Martyr J W, Stannard K J D, Gillespie G
Department of Anaesthesia, Royal Perth Hospital, Perth, Western Australia.
Anaesth Intensive Care. 2005 Feb;33(1):64-8. doi: 10.1177/0310057X0503300110.
Intraoperative hypotension is a common and potentially deleterious event in elderly patients undergoing spinal anaesthesia for repair of hip fractures. The synergism between intrathecal opioids and local anaesthetics may allow a reduction in the dose of local anaesthetic and cause less sympathetic block and hypotension, while still maintaining adequate anaesthesia. We studied 40 elderly patients having either an insertion of a dynamic hip screw or a hemiarthroplasty and compared 9.0 mg glucose-free bupivacaine with added fentanyl 20 microg (group BF) with 11.0 m glucose-free bupivacaine alone (group B). Hypotension was defined as a fall in systolic blood pressure to less than 75% baseline or less than 90 mmHg. The incidence and frequency of hypotension in group BF were less than in group B. Similarly, falls in systolic, diastolic and mean blood pressures were all less in group BF than in group B. However, there were four failed blocks in group BF and one in group B.

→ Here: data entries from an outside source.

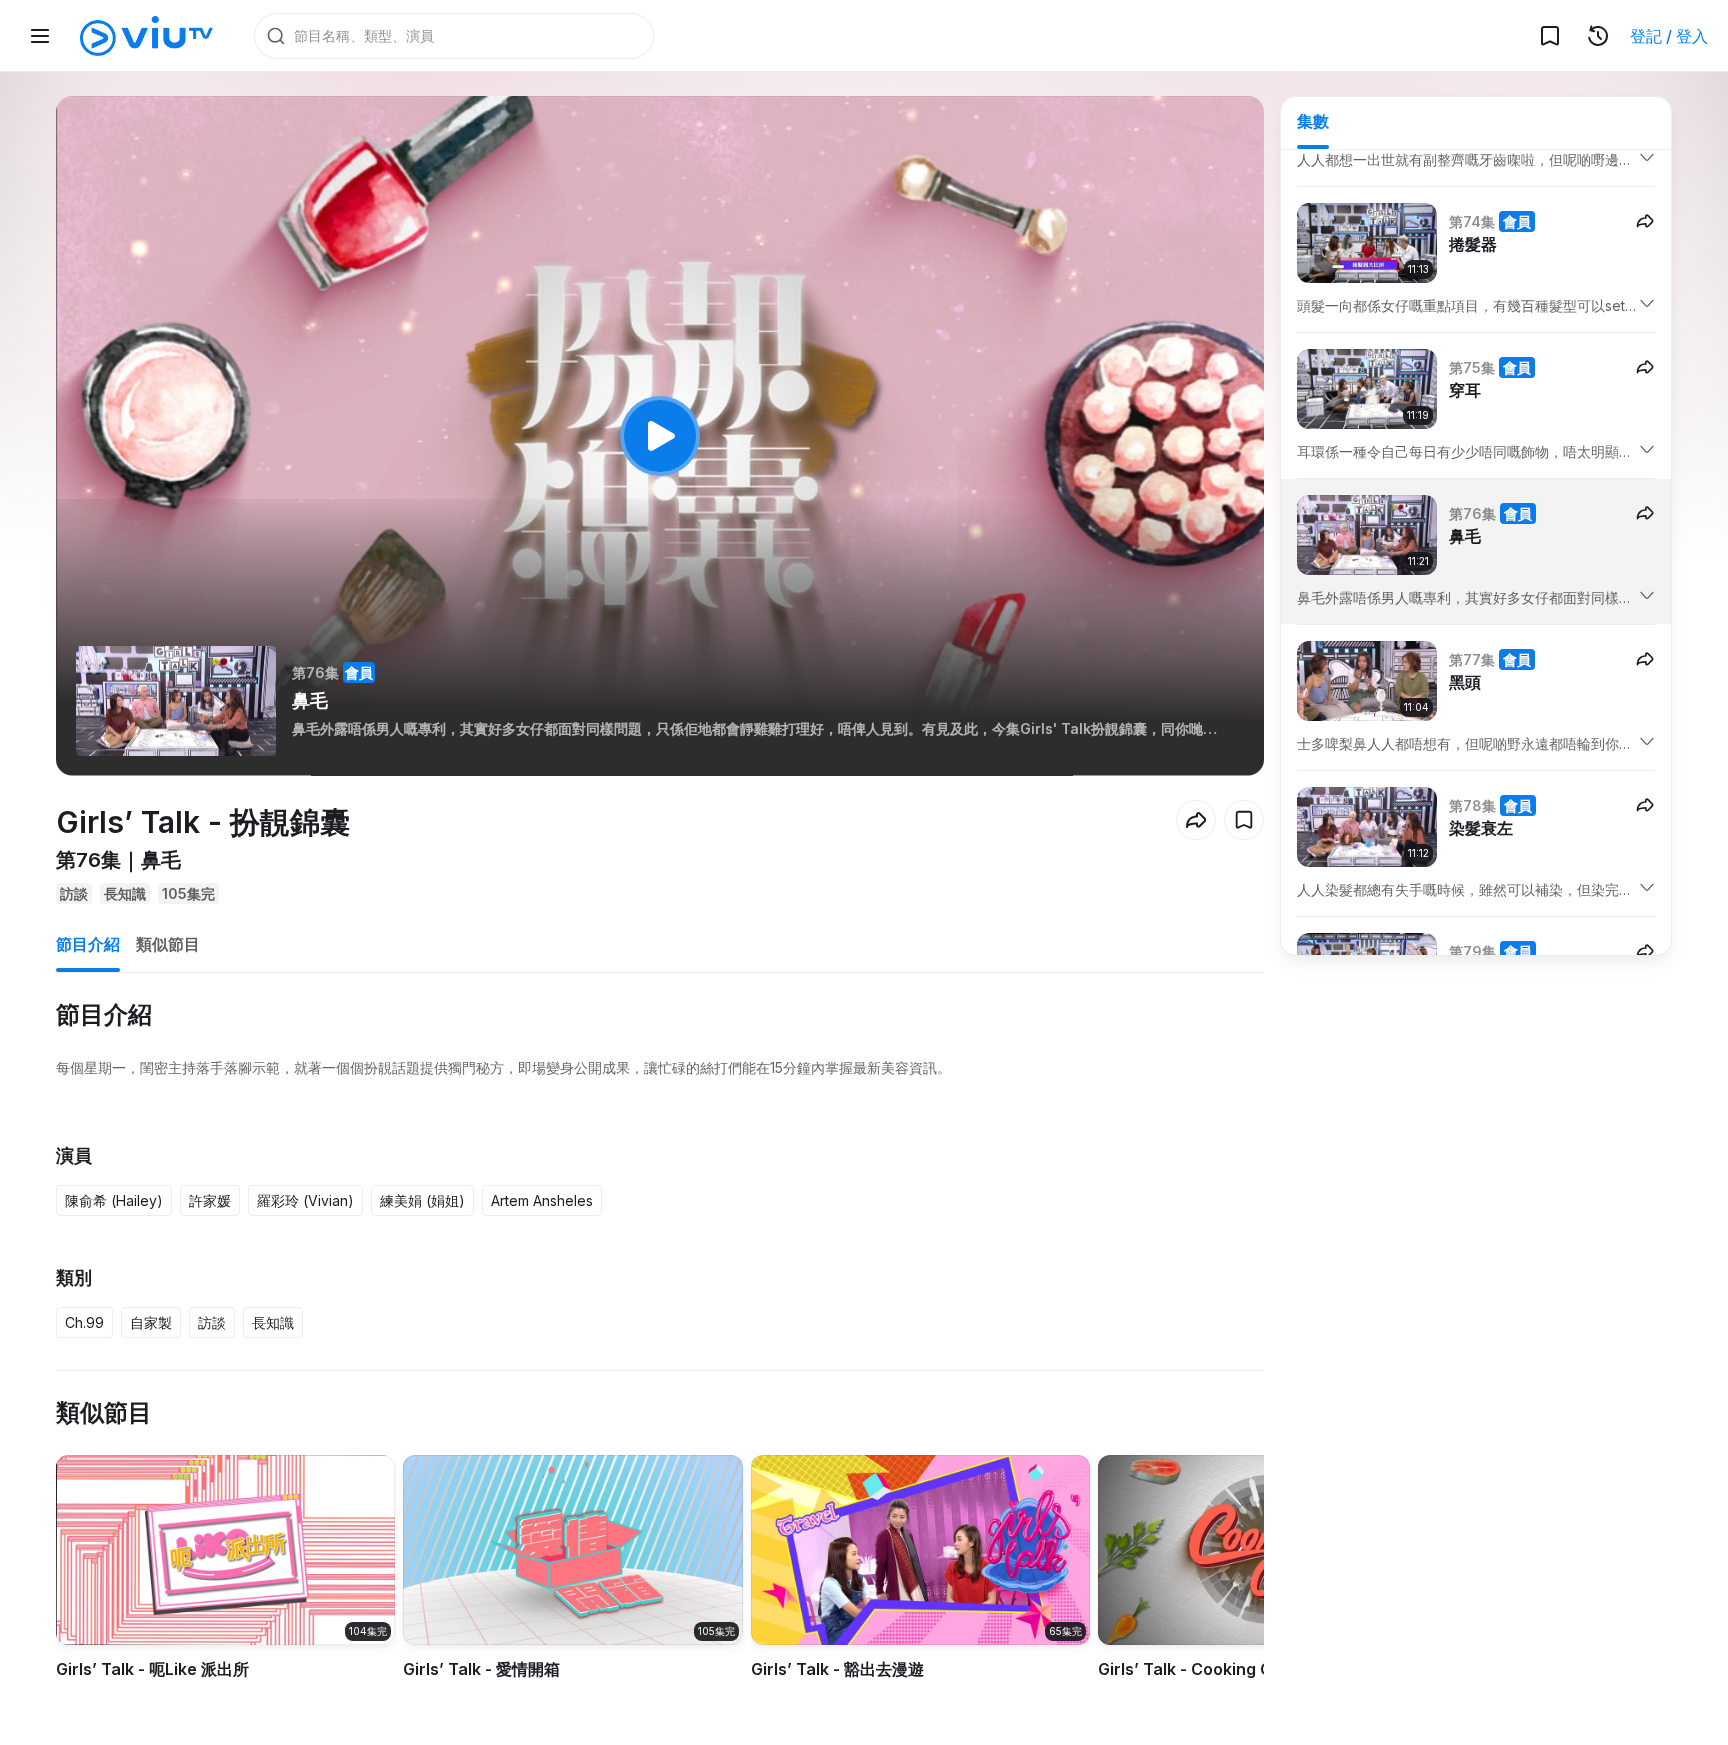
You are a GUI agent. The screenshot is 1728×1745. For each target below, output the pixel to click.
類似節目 (168, 944)
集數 (1313, 121)
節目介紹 (88, 944)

术中低血压是老年髋部骨折修复患者行脊髓麻醉时常见且可能有害的事件。鞘内阿片类药物与局部麻醉药之间的协同作用可减少局部麻醉药的剂量,引起较少的交感神经阻滞和低血压,同时仍能维持充分的麻醉效果。我们研究了40例接受动力髋螺钉置入术或半髋关节置换术的老年患者,并将添加了20微克芬太尼的9.0毫克无糖布比卡因(BF组)与单独使用11.0毫克无糖布比卡因(B组)进行比较。低血压定义为收缩压降至基线的75%以下或低于90 mmHg。BF组低血压的发生率和频率低于B组。同样,BF组的收缩压、舒张压和平均血压下降幅度均小于B组。然而,BF组有4例阻滞失败,B组有1例阻滞失败。